I wanted to make a Par Can/Light Baffle last year and this is what I came up with. It was cheap and easy to make and worked very well. It takes about 15-20 minutes to build and paint. I used a 100 fl oz can and a regular juice can, a normal lawn flood light socket (Noma was the brand name). The tape I used was heat resistant tape from a sheetmetal guy, it cost me nothing. Tin snips and a metal drill bit.
How I made them:
I drilled a hole in the middle of the bottom of the can. I eyed it, as close to the middle is good enough. Than I drew lines that I cut with the tin snips and bent the flaps back.

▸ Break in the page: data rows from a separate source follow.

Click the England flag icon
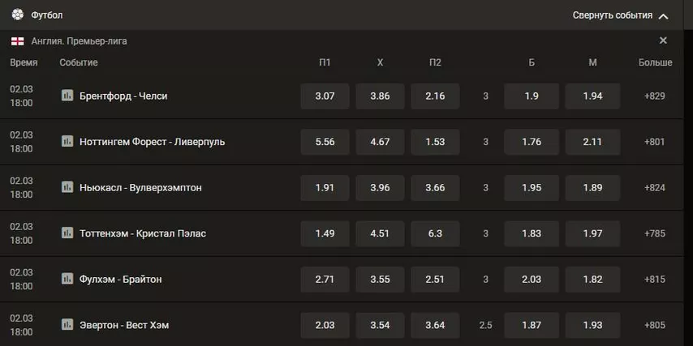This screenshot has height=346, width=693. pyautogui.click(x=18, y=41)
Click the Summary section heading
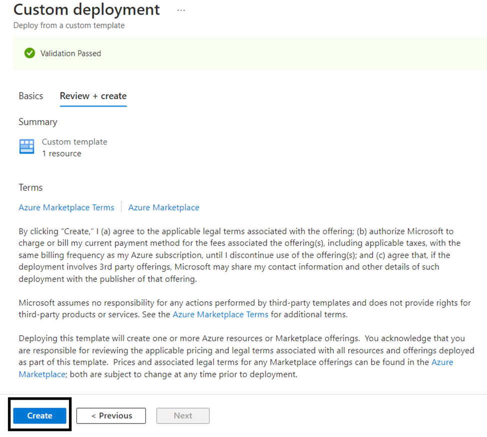Image resolution: width=487 pixels, height=437 pixels. [38, 122]
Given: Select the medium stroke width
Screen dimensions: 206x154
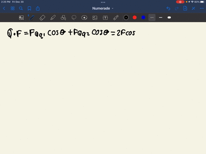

With all the flaps back I slid the light socket through and bent the flaps back with my thumb to fit them and then with pliers to make the fit as tight as possible to the socket. Be careful with the sharp edges of the tin.










I used the tape to make it snug. The tape is a tin foil type tape. I think it is very expensive. I will say it was cold here last Halloween but having said that the back end of the can really did not get very warm. You may be able to use duct tape.










Inside with light socket










Once I had the tape on I painted them flat black with heat resistant paint. I will post a couple of finished products and what it looks like inside with a bulb in it.

I hope someone finds it helpful. Like I said it took me maybe 15 minutes to make and paint.


----------



## Night Watchman (Aug 15, 2009)

The inside with light bulb










I made two sizes, one for flood lights and one for CFL's.










Hope someone can use it.


----------